Using a private Docker repository
In enterprise environments, it is not uncommon to use private repositories for distribution, and Docker images are no exception. If these repositories use certificates from an internal certificate authority, trust in those certificates must be established before the repositories can be used.
When I recently tried to run docker-compose
on an enterprise codebase, it failed with the following error message:
ERROR: Get "https://nexus.company.com:18443/v2/": x509: certificate signed by unknown authority
The reason was that an image in the docker-compose.yml
file pointed to this internal repository:
image: nexus.company.com:18443/pg-backups
The certificate mentioned in the error message was issued by their own certificate authority, and therefore my Docker instance did not trust it.

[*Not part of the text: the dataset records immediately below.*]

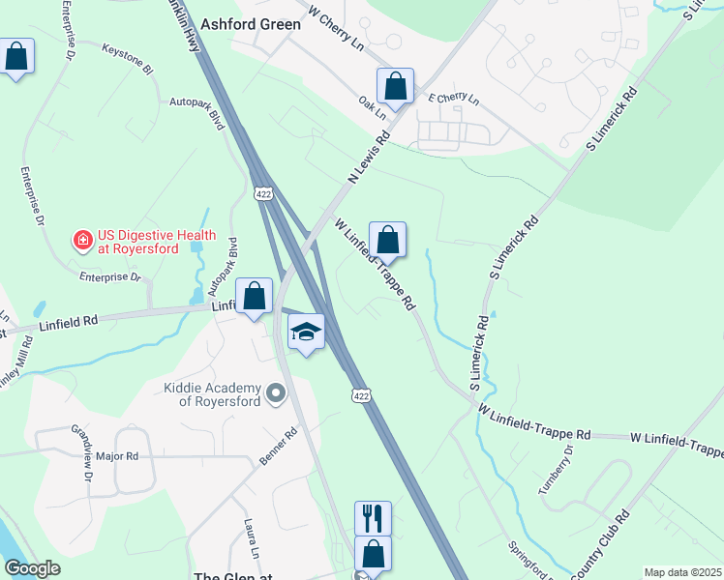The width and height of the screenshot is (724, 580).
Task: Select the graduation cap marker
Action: (x=307, y=333)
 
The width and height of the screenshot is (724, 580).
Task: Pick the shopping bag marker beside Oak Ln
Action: (x=395, y=87)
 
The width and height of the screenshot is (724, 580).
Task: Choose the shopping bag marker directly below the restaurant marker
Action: (x=373, y=555)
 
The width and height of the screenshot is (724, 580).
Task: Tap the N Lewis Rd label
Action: (x=367, y=159)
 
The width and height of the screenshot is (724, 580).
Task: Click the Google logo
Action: (x=32, y=569)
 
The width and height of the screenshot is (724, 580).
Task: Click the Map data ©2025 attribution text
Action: (x=683, y=572)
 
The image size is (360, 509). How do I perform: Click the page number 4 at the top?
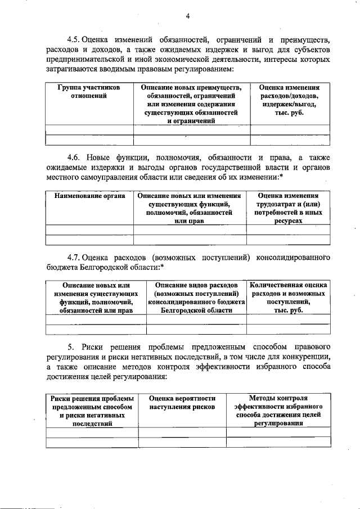coord(188,17)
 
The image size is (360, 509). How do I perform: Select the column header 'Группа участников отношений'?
coord(89,92)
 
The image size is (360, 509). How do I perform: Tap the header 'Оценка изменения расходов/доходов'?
coord(289,100)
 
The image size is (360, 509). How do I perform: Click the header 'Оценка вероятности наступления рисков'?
coord(182,402)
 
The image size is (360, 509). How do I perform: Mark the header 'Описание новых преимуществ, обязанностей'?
coord(191,104)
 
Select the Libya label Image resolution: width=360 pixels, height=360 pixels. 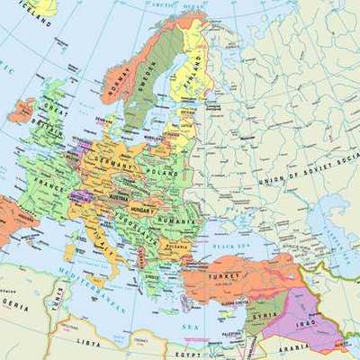coord(89,342)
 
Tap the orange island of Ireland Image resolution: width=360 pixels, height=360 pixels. coord(20,111)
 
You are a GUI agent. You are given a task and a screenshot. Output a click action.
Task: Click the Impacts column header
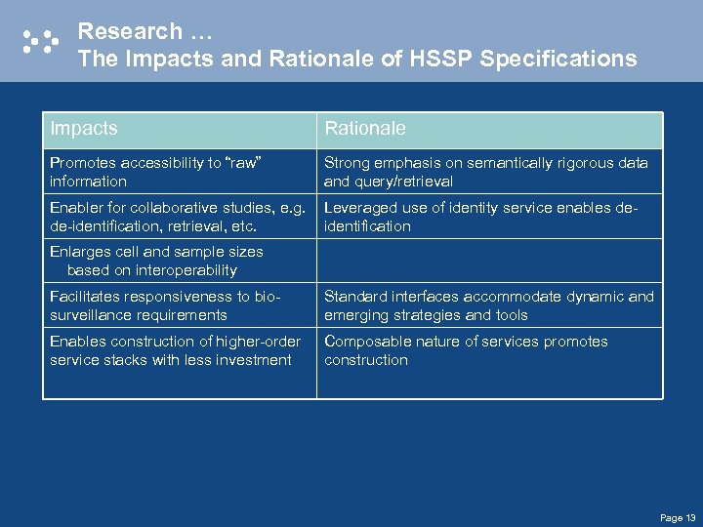83,129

I quickly found documentation on how to establish trust on Linux, but it took me much longer to figure out that Docker on Windows gets its trusted root certificate authorities from the operating system. So to fix the problem, I had to install the certificate in the Trusted Root Authorities Store by double-clicking the .crt
file and selecting the correct store.
After doing this and restarting the Docker service, I received a different error message:
ERROR: Head "https://nexus.company.com:18443/v2/pg-backups/manifests/latest": no basic auth credentials
The repository was not publicly accessible, so I had to log in with my credentials using the following command:
docker login nexus.company.com:18443
After I successfully logged in, the docker-compose
command finally worked without error.
If you are using a private Docker repository, you need to establish trust in its certificate before you can use it. On Windows, you accomplish this by installing the certificate in the system certificate store. Once you have done this, you may also need to log in to the repository before you can finally retrieve images from it.